The story is that I am writing a model that represents SQL-table as a tree. Consider the following table definition:
CREATE TABLE IF NOT EXISTS document (
id INTEGER PRIMARY KEY AUTOINCREMENT,
parent_id INTEGER,
FOREIGN KEY(parent_id) REFERENCES document ON DELETE CASCADE,
CHECK (id != parent_id)
)
Primarily, I used QAbstractItemModel, because this is the most general class which has to be designed to allow any degree of customization. Everything worked fine, until I discovered QAbstractProxyModel which provides mapToSource() and mapFromSource() methods. Well, that is, basically, what I am doing — just mapping indices back and forth between tree and table models. So, I have changed the design of my class to inherit from QAbstractProxyModel and it stopped working correctly.

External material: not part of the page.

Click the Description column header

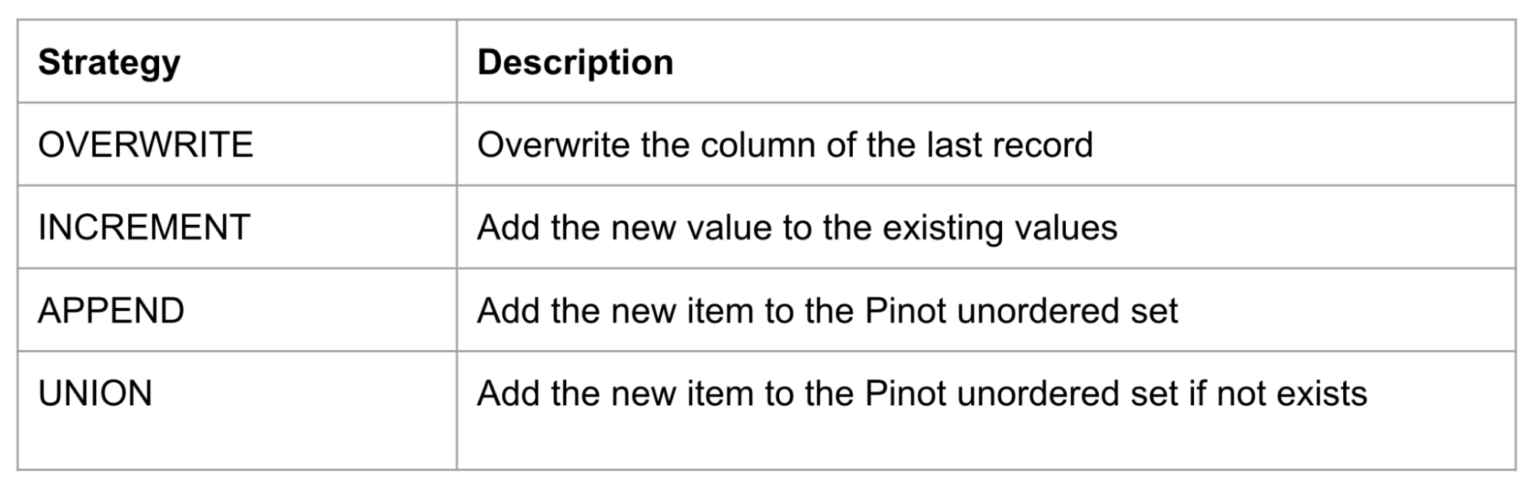pyautogui.click(x=575, y=63)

Analyzing the Qt’s sources I have figured out that QAbstractProxyModel mostly delegates the responsibility for logic to the underlying (i.e. so-called source) model. Such delegation is achieved by overriding a plenty of virtual methods and call the same-named methods of the underlying model, considering mapToSource(), mapFromSource() conversions of indices.
When I overrode QAbstractProxyModel’s methods to fall back to QAbstractItemModel’s implementation, I made my class working again. So, the question is whether QAbstractProxyModel is appropriate for such indices-mapping logic, when the relationship topology of items changes drastically, or its use is just to alter data insignificantly, like sorting/filtering?